> [Exercise description]
Put the lines of the listing into a JSON list of strings, one string per line with blank lines omitted, starting at the line containing "Image resolution: width=913" and running up to and including the line containing "This screenshot has width=788, height=745.".

BEGIN

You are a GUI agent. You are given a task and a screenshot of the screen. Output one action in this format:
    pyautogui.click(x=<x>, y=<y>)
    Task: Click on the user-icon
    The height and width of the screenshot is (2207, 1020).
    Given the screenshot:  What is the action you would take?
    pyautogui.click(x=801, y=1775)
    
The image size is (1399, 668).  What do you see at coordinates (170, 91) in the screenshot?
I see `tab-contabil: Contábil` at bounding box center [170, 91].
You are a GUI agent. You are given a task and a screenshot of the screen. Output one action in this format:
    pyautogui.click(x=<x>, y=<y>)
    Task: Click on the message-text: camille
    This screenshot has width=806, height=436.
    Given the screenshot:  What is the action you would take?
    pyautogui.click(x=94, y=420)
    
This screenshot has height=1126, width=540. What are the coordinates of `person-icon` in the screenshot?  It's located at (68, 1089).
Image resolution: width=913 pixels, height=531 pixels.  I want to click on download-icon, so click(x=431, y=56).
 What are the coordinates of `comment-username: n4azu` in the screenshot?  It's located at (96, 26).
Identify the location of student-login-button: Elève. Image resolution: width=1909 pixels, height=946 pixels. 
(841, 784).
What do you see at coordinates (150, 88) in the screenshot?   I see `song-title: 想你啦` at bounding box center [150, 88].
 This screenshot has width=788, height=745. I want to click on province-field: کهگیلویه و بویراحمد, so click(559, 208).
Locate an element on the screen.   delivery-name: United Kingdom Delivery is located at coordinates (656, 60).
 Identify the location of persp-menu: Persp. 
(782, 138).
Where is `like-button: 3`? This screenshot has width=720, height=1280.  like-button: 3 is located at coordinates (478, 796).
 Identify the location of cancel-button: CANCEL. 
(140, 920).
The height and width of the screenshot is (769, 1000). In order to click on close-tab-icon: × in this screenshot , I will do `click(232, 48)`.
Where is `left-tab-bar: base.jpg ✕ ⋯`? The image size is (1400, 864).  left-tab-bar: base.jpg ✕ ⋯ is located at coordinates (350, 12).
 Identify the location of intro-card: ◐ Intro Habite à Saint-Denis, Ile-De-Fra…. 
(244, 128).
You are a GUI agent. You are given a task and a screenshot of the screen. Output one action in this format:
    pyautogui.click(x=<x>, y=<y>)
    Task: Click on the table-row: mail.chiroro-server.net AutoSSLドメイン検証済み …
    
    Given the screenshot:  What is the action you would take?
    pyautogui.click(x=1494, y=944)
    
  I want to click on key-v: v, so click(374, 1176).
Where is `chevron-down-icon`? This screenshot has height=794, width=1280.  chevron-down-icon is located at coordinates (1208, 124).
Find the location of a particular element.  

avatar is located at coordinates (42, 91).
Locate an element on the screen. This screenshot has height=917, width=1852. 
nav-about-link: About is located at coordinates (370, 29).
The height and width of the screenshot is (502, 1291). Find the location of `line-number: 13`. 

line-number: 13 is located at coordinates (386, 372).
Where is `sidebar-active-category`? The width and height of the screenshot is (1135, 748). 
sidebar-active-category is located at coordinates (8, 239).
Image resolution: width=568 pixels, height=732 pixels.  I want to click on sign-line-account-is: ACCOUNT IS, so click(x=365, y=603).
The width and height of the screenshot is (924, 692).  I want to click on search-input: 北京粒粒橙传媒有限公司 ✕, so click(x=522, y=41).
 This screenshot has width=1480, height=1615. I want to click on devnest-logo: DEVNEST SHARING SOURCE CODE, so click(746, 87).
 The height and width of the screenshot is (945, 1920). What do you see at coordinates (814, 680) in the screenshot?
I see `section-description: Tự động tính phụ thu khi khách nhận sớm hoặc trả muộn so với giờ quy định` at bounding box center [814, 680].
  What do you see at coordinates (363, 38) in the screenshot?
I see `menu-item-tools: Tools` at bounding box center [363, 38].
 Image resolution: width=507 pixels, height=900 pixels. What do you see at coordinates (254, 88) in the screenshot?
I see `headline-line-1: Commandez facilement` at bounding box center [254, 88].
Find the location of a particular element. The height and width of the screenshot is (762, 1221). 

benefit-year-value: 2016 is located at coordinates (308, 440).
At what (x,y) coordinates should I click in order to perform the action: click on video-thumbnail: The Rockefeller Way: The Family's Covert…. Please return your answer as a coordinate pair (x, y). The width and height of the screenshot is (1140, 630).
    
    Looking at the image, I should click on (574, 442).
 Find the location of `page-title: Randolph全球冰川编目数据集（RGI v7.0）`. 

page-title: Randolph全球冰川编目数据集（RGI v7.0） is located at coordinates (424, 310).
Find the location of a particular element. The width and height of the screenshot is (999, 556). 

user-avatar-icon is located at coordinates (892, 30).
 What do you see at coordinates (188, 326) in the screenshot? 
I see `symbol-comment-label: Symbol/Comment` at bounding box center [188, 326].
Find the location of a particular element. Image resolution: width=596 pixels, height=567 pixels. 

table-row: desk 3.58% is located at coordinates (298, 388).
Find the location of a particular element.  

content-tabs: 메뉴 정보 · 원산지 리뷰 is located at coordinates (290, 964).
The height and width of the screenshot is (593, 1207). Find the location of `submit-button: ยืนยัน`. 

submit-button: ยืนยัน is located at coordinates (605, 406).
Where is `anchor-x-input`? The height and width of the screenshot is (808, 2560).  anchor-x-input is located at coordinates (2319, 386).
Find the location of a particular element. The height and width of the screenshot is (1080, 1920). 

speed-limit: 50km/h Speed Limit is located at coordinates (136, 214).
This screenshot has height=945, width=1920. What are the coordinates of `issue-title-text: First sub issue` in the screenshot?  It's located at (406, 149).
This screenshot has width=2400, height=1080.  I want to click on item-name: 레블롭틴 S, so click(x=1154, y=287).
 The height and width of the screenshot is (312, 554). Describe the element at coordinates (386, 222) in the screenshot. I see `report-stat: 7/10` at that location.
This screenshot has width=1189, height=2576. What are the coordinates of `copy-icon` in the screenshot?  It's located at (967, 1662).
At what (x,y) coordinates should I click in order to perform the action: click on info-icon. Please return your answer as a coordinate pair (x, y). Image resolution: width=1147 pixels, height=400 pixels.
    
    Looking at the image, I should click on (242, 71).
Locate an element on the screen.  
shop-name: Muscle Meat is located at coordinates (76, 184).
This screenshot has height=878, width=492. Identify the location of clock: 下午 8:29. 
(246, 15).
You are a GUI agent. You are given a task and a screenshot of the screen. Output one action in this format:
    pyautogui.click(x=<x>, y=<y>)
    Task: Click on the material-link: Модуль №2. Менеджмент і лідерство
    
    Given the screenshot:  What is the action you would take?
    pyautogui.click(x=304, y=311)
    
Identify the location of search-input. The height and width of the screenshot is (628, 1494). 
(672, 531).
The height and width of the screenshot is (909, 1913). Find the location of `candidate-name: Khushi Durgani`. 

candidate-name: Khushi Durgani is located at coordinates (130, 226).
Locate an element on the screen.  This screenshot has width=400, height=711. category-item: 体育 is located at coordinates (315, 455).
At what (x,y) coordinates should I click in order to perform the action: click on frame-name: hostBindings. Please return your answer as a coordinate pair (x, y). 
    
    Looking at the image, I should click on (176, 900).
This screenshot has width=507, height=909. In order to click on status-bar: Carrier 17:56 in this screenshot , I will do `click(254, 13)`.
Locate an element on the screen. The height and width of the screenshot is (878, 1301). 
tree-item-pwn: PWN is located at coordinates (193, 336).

END

> [Your response]
[
  "Image resolution: width=913 pixels, height=531 pixels.  I want to click on download-icon, so click(x=431, y=56).",
  " What are the coordinates of `comment-username: n4azu` in the screenshot?  It's located at (96, 26).",
  "Identify the location of student-login-button: Elève. Image resolution: width=1909 pixels, height=946 pixels. ",
  "(841, 784).",
  "What do you see at coordinates (150, 88) in the screenshot?   I see `song-title: 想你啦` at bounding box center [150, 88].",
  " This screenshot has width=788, height=745. I want to click on province-field: کهگیلویه و بویراحمد, so click(559, 208)."
]